Of course, in a modern society it is not very practical - indeed, it is quite impossible, to have different time indications across a country. Also, there should not be too many different time zones on a continent.

So in 1894, the countries of Europe agreed to synchronize their watches (this means that they show the same time), and to use a unified indication of time. Since then, in continental Europe, with a few exceptions, you no longer have to correct your watch when you pass from one country to another; they all use the same time, which is referred to as Central European Time (CET). This is clearly a great advantage. Nevertheless, back in those days whenh this time reform was first introduced, many sundial owners considered such a time unification to be a real catastrophe!

During recent years, it has been decided to shift the time during the summer period. Thus, each year from spring (late March) to autumn, time used in Central Europe is the Central European Summer Time (CEST) which is equal to Central European Time plus 1 hour.

Similar changes are made in many other regions of the Earth. In 1998, the time will change back to CES in late October. In earlier years, the summer time period in Europe ended in late September; during recent years, the period of summertime has been prolonged by one month.

Sundials work according to astronomical concepts, and before this time unification, the Sun passed the meridian of for instance Barcelona and Stockholm at exactly 12 o'clock local time - per definition.

However, after the introduction of Unified Time, in Stockholm the Sun no longer passes the meridian at exactly 12 o'clock. For instance, on May 01, 1998, the sun passes south as follows:

It is no wonder, that many sundial owners felt that their sundials lost any relation to reality when this reform was made just over 100 years ago. Some of them became rather desperate and there are cases known where they tried to adjust their instrument with a hammer! The results of such desperate actions may still be seen on some European church sundials!

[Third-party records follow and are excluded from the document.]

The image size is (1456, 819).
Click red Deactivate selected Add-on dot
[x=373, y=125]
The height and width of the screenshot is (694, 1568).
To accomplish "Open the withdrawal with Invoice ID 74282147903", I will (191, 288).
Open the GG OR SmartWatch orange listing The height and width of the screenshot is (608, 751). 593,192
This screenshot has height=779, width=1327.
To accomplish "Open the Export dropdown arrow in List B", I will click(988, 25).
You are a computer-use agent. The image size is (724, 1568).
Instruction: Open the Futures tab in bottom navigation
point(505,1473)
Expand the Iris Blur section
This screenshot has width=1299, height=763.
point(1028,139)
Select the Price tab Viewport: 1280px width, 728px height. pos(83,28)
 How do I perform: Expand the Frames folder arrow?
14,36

Fortunately, it is not difficult to measure the time of Local Noon. To do so, you find the direction towards the South, and then note the time, when the Sun is seen in this direction. (If you are south of the equator, you must find North in the same way).

You can also of course use a magnetic needle, but that is not very accurate. To obtain a more precise determination, there are better methods, based on measurements of the Sun itself. The important point is that the Sun reaches its highest point in the sky, exactly at Local Noon. At this time, the shadows are the shortest.